Eis que a Justiça chega para o Padre Egídio pelos sacrilégios cometidos com recursos públicos do Hospital Padre Zé. A juíza Ana Christina Soares Penazzi Coelho (3ª Vara Criminal de João Pessoa) condenou o vigário e mais Samuel Rodrigues Cunha Segundo, ex-chefe do setor de Tecnologia da Informação, por apropriação indébita, que ficou evidenciada no âmbito da Operação Indignus.
Egídio foi condenado a 5 anos, 6 meses e 20 dias de reclusão, em regime inicial semiaberto. Atualmente, ele segue em prisão domiciliar humanitária, sob monitoramento eletrônico, em razão de problemas graves de saúde. Já Samuel recebeu pena de 4 anos, 7 meses e 16 dias, também em regime semiaberto. Ele responde em liberdade, com medidas cautelares diversas da prisão. Ambos deverão pagar multa.

(Entradas de dados armazenados)
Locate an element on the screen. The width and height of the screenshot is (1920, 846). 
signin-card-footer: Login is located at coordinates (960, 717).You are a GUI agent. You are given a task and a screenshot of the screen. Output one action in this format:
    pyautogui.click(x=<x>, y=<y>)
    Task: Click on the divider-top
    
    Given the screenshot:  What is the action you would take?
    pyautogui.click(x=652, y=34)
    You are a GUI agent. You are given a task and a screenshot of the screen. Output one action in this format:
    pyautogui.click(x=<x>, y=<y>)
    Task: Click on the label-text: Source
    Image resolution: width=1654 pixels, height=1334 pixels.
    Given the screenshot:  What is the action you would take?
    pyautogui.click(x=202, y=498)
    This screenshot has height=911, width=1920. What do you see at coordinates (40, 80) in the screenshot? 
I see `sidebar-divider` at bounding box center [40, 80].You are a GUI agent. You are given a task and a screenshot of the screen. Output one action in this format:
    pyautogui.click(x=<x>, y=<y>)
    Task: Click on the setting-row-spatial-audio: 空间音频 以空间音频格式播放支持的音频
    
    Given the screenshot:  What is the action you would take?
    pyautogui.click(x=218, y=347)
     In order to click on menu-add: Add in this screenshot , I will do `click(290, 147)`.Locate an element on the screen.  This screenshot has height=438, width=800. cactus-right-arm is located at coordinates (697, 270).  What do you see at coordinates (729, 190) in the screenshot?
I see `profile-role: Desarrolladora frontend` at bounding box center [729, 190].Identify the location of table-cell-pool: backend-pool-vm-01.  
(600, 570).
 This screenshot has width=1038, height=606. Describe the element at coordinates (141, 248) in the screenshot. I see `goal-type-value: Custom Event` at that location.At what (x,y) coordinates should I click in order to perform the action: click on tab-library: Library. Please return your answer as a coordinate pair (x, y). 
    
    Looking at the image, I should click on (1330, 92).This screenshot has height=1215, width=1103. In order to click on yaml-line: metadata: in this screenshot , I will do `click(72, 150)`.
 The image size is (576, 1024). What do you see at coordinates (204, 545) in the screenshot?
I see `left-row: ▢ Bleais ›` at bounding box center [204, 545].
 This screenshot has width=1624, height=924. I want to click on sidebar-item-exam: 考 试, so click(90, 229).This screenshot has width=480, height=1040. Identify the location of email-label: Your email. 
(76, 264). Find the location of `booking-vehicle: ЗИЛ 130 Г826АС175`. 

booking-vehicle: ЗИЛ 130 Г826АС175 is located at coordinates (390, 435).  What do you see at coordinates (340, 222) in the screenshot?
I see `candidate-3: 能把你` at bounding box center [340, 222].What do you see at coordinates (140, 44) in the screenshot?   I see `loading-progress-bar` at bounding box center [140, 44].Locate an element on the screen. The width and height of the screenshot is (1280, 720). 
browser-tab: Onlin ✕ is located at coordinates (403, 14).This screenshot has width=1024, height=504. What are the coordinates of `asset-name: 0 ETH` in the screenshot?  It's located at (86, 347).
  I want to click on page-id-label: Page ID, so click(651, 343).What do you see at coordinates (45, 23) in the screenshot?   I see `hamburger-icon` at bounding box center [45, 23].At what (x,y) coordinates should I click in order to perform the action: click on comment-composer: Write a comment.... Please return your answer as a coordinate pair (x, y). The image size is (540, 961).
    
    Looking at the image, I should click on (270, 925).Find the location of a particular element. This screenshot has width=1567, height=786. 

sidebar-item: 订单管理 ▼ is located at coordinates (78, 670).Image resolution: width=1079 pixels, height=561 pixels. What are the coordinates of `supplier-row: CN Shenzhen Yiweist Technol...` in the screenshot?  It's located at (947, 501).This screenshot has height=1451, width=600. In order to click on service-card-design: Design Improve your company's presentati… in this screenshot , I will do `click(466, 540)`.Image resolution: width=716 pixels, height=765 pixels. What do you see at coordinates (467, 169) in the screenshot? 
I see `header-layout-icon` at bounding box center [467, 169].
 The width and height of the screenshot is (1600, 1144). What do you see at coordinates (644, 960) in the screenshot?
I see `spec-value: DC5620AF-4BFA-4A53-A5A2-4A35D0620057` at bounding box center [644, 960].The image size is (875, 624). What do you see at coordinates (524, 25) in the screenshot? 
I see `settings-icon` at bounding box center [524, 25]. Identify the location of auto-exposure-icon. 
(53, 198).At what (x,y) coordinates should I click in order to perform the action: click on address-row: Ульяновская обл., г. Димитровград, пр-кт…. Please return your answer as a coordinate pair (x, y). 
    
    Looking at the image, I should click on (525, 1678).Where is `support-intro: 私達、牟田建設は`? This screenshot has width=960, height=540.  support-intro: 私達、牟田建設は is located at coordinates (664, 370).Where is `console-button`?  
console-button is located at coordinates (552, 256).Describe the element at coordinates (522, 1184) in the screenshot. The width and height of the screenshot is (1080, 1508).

▶ [AÇÕES NECESSÁRIAS]
1. No texto sobre a condenação do Padre Egídio, qual foi a pena de reclusão aplicada a Samuel Rodrigues Cunha Segundo?
2. Dê continuidade ao texto sobre a condenação do Padre Egídio, começando logo após a última frase apresentada.

▶ [RESULTADOS DAS TAREFAS]
1. 4 anos, 7 meses e 16 dias, em regime semiaberto.

2.
A juíza reconheceu que os dois atuavam em conjunto para desviar bens de alto valor, principalmente celulares, tablets e equipamentos eletrônicos, doados pela Receita Federal ao Hospital Padre Zé. Então, além das penas privativas de liberdade, os réus foram condenados a ressarcir R$ 525.877,77 por danos materiais e a pagar R$ 500 mil por danos morais coletivos.